As lawmakers in Washington do their very best to bring the United States to the cliff of default, the markets haven’t so much as yawned at the unfolding dysfunction on display over the last few weeks. That is, until yesterday. The supreme confidence that our nation wouldn’t willingly do the unthinkable is crumbling right before our eyes.
While I was in New York yesterday, I stopped by a leading investment firm to talk about this and other aspects of the debt-ceiling drama. I’ll share with you what I learned later today. During the hour-long meeting, I noted that it was reported that the price of a gold hit a record $1,600 an ounce. That’s when it was pointed out to me that the stock market was down -- first 100 points, then 160 points -- since our meeting began.
Well, the news isn’t getting any better.
“Debt worries roil markets” is the headline topping the Wall Street Journal’s front page, proving the markets’ yawn is giving way to hyperventilation (which is a step below panic). Factoring in this is the financial mess in Europe. But so, too, is the growing uncertainty in the once-largely-risk-free United States, which has driven the stock market to its lowest level since late June and contributed to the underperformance of 30-year Treasury bonds.

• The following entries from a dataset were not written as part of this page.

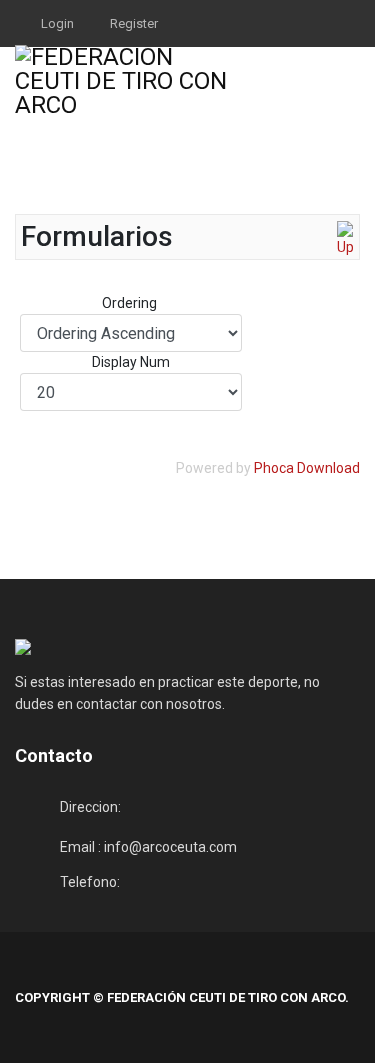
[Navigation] (352, 80)
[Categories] (345, 239)
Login (57, 23)
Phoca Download (307, 468)
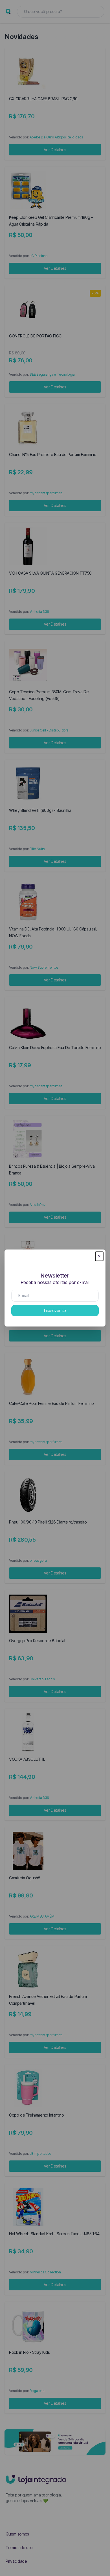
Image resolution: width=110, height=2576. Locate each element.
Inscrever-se (55, 1310)
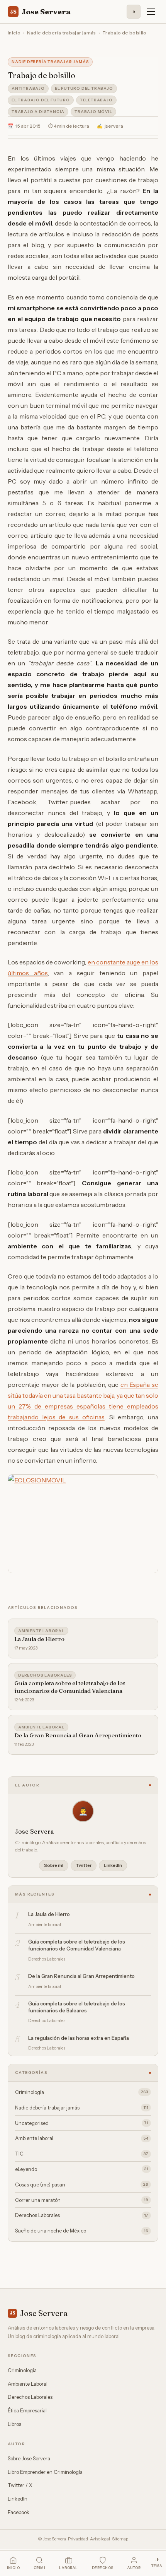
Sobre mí (53, 1865)
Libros (14, 2424)
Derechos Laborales (45, 1675)
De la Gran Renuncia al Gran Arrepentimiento (77, 1735)
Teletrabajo (96, 100)
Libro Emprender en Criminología (45, 2472)
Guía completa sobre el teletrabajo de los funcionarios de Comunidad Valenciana (69, 1686)
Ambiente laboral (41, 1630)
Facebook (18, 2512)
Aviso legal (100, 2539)
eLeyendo (81, 2169)
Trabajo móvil (93, 111)
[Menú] (151, 11)
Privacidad (78, 2539)
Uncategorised (81, 2123)
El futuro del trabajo (84, 88)
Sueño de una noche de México (81, 2230)
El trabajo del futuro (41, 100)
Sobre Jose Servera (29, 2458)
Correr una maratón (81, 2200)
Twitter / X (20, 2485)
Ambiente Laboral (27, 2384)
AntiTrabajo (28, 88)
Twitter (83, 1865)
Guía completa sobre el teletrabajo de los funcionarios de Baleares (76, 2007)
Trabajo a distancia (38, 111)
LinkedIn (113, 1865)
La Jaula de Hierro (39, 1639)
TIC (81, 2153)
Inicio (14, 33)
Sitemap (120, 2539)
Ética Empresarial (27, 2410)
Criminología (81, 2092)
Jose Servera (40, 11)
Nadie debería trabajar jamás (61, 33)
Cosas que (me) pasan (81, 2184)
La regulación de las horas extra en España (78, 2038)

Meanwhile, gold broke another record yesterday, closing at $1602.40, up $12.30 since Friday. As USA Today explains: “Gold fares well when people lose confidence in paper money, and faith in the euro and the U.S. dollar has taken a pounding lately.”
And in an exclusive interview with Fox Business Network yesterday, Nikola Swann, the sovereign ratings director at Standard & Poor’s, warned that a downgrade of the U.S. credit rating could come before we reach the Aug. 2 default deadline.
“It’s at least a 50% probability of a downgrade,” Swann said. He added, “We would expect to move the rating down before any default. If we are convinced there will be a default, we will cut the rating earlier. The rating is a predictor of default.”
And then Swann said something that has ominous implications for the plan being worked out by Senate Majority Leader Harry Reid (D-Nev.) and Senate Minority Leader Mitch McConnell (R-Ky.).
“We need to see bipartisan agreement on fiscal consolidation plan that would be multi-year and large enough to stabilize the net government debt to GDP ratio. We believe that would have to be in the order of $4 trillion. A plan that is agreed to by both parties; making the proposition that it could survive a change of administration credible.”